Asian Stocks Higher as Fed, Bank of Japan in Focus

SEOUL, South Korea (AP) —
A man looks at the screen showing the Korea Composite Stock Price Index (KOSPI) at the Korea Exchange in Seoul, South Korea, Tuesday, June 28, 2016. Most Asian stock benchmarks rebounded from early losses Tuesday as investors started shaking off the jitters from Britain's vote to quit the European Union and its messy aftermath. (AP Photo/Lee Jin-man)
A man looks at the screen showing the Korea Composite Stock Price Index (KOSPI) at the Korea Exchange in Seoul, South Korea. (AP Photo/Lee Jin-man)

Asian stock markets were moderately higher on Monday as investors awaited the outcome from the Federal Reserve and Bank of Japan policy meetings later this week.

South Korea’s Kospi added 0.8 percent to 2,015.78 and Hong Kong’s Hang Seng index rose 0.9 percent to 23,549.64. China’s Shanghai Composite Index added 0.5 percent to 3,018.37. Markets in Taiwan, Singapore and elsewhere in Southeast Asia were mostly higher. Japan was closed for a holiday. Australia’s stock market suspended trading after a couple of hours due to technical glitches.
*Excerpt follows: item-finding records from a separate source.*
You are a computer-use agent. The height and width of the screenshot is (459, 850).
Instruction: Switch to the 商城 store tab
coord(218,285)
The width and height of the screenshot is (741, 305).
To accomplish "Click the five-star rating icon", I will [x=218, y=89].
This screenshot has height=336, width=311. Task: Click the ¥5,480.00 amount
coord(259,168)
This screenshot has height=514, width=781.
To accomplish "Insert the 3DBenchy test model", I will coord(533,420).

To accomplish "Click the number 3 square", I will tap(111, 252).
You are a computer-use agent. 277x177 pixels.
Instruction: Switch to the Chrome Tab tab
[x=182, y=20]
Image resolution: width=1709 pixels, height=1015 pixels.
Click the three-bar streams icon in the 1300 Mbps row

Australia’s S&P/ASX 200 finished at 5,294.80, little changed from the previous session.

“World markets appear to be taking this week’s Fed meeting seriously. While the Fed may not go as far as lifting its rate this week, it remains possible that it could move to a more explicit tightening bias,” said Ric Spooner, chief market analyst at CMC Markets.

Investors do not expect the Federal Reserve to raise interest rates when its policymakers end the two-day meeting on Wednesday. But they will scrutinize its statement for implications about the future rate hike. The Bank of Japan is expected to expand its monetary easing when it meets Tuesday. Some analysts believe the Bank of Japan may increase asset purchases up to 100 trillion yen a year from the current 80 trillion yen, or take its negative policy rate to minus 0.3 percent from minus 0.1 percent.
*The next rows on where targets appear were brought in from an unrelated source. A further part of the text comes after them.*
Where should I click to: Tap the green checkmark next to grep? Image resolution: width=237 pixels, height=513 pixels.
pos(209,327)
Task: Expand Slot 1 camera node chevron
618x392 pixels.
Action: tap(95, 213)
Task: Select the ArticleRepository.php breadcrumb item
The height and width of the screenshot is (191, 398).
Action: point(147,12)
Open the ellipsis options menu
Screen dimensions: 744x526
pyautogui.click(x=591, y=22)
Samsung shares finished 2 percent higher on Monday in Seoul, extending gains for a second straight session. Samsung Electronics lost billions of dollars in market value after its Galaxy Note 7 batteries caught fire, leading the U.S. government to announce an official recall last week. The South Korean company began exchanging the old Galaxy Note 7 with a new one to South Korean consumers on Monday.
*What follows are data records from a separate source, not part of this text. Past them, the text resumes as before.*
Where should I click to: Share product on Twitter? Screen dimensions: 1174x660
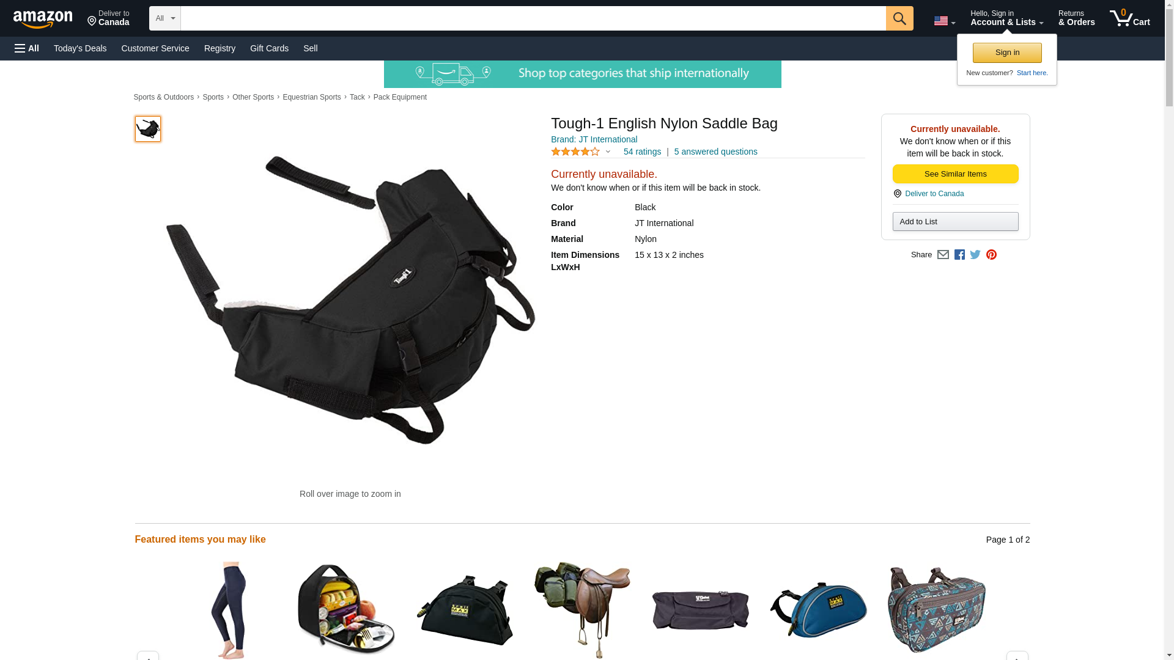tap(975, 255)
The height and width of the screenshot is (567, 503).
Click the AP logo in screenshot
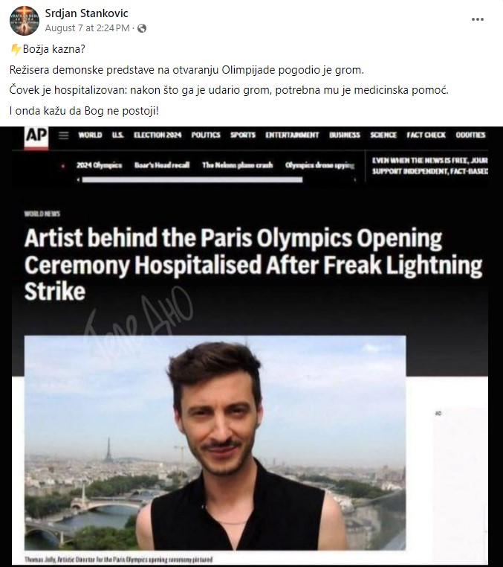point(36,137)
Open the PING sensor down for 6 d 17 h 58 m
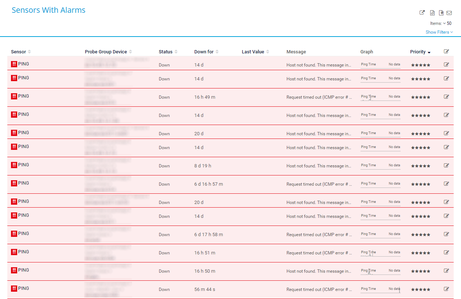The image size is (461, 299). tap(23, 234)

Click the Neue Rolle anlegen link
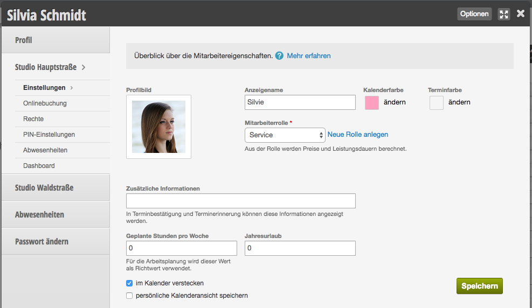(357, 135)
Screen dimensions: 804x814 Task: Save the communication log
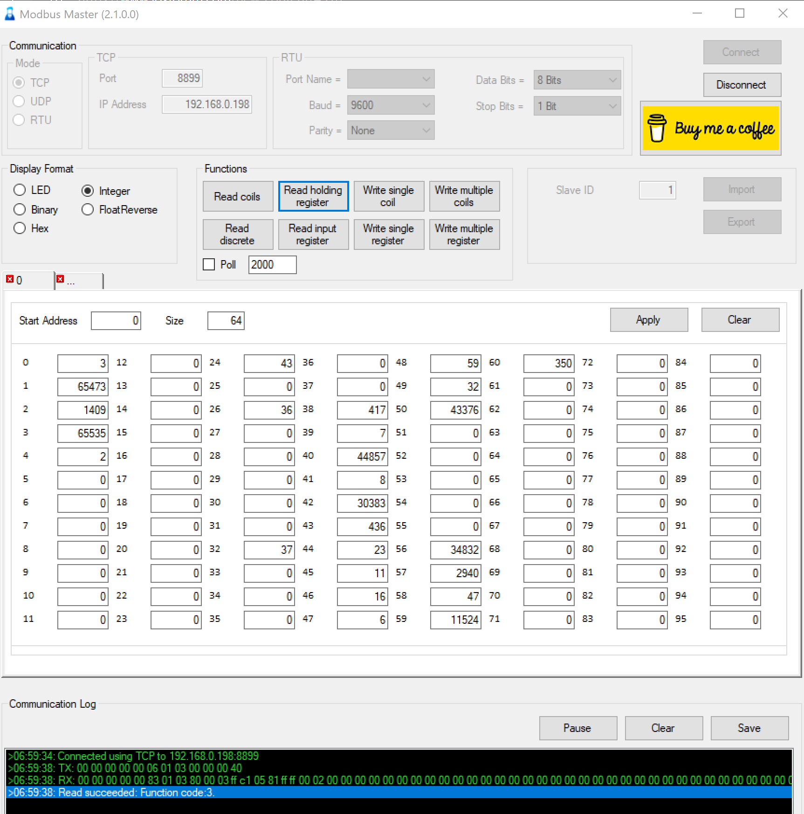[749, 728]
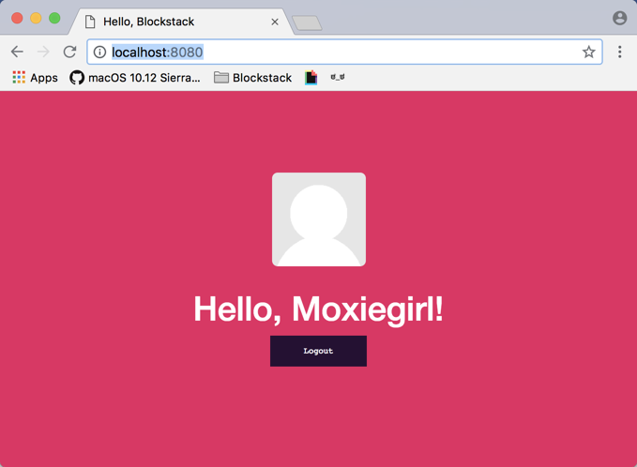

U.S stocks closed moderately lower on Friday. The Dow Jones industrial average fell 88.68 points, or 0.5 percent, to 18,123.80. Standard & Poor’s 500 index fell 8.10 points, or 0.4 percent, to 2,139.16, and the Nasdaq composite fell 5.12 points, or 0.1 percent, to 5,244.57.

Benchmark U.S. crude added 74 cents to $43.77 per barrel in New York. Brent crude, used to price international oils, rose 72 cents to $46.50 per barrel.

The dollar fell to 102.09 yen from 102.28, while the euro climbed to $1.1161 from $1.1158.